Last edited: Oct 23, 2016
5. Oct 23, 2016

### Nusc

Last edited by a moderator: Oct 23, 2016
6. Oct 23, 2016

### Ray Vickson

Your desired result is false. For small $|x|$ we can expand both sides in a series in $x$. For ease of writing, I will use the symbol $a$ instead of $\sigma$. Let
$$L(x) = \ln (1+ ax) , \;\; R(x) = \frac{1}{2} \ln(1-x^2) + \frac{a}{2} \ln \left(\frac{1+x}{1-x}\right).$$
We have
$$L(x) = ax - \frac{1}{2} a^2 x^2 + \frac{1}{3} a^3 x^3 - \frac{1}{4} a^4 x^4 + O(x^5),$$
but
$$R(x) = ax - \frac{1}{2} x^2 + \frac{1}{3} a^3 x^3 - \frac{1}{4} x^4 + O(x^5).$$
Note that in $L(x), R(x)$ I have omitted the absolute-value signs; those signs are redundant when $|x| < 1$, which is true for small $|x|$.

7. Oct 23, 2016

### Nusc

Was there a typo? Is there a way to determine if there is one?

Or is there an easier way to simplify the natural log of the expression?

$$\frac{1}{2}( C + D ) + \frac{1}{2}( C - D ) \sigma$$

with obtaining
$$\frac{\sigma }{2} ln|\frac{C}{D} |$$ at least in the final answer?

$$ln [ \frac{1}{2} D ( \frac{C}{D} +1 ) + \frac{\sigma}{2} D ( \frac{C}{D} -1) ]$$

8. Oct 23, 2016

### haruspex

For it even to be approximately true you need to change the 1/2 factor in the first expression on the right to σ/2. That makes it more symmetric, so a lot more reasonable.
It still is not going to be generally true.
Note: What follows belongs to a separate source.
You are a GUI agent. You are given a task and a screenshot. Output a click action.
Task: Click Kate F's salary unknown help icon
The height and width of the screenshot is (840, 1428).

The roles of the σ on the left and the σ's on the right are too different. I would guess you are only supposed to show this as asymptotic behaviour for small x. (It is equivalent to (1+x)n approximating enx.)

9. Oct 23, 2016

### haruspex

a3?

10. Oct 23, 2016

### Nusc

Is there a table of asymptotic expansions or reference I can refer to to get the desired result? I'm kind of stumped.

11. Oct 23, 2016

### haruspex

First step is to correct the RHS of the statement to be proved. See the first para of post #8.
Next, as Ray points out, on the assumption that |x|<1 and |σx|<1, all those modulus signs can be thrown away.
Then you can exponentiate both sides to get rid of the logarithms. Post what you get.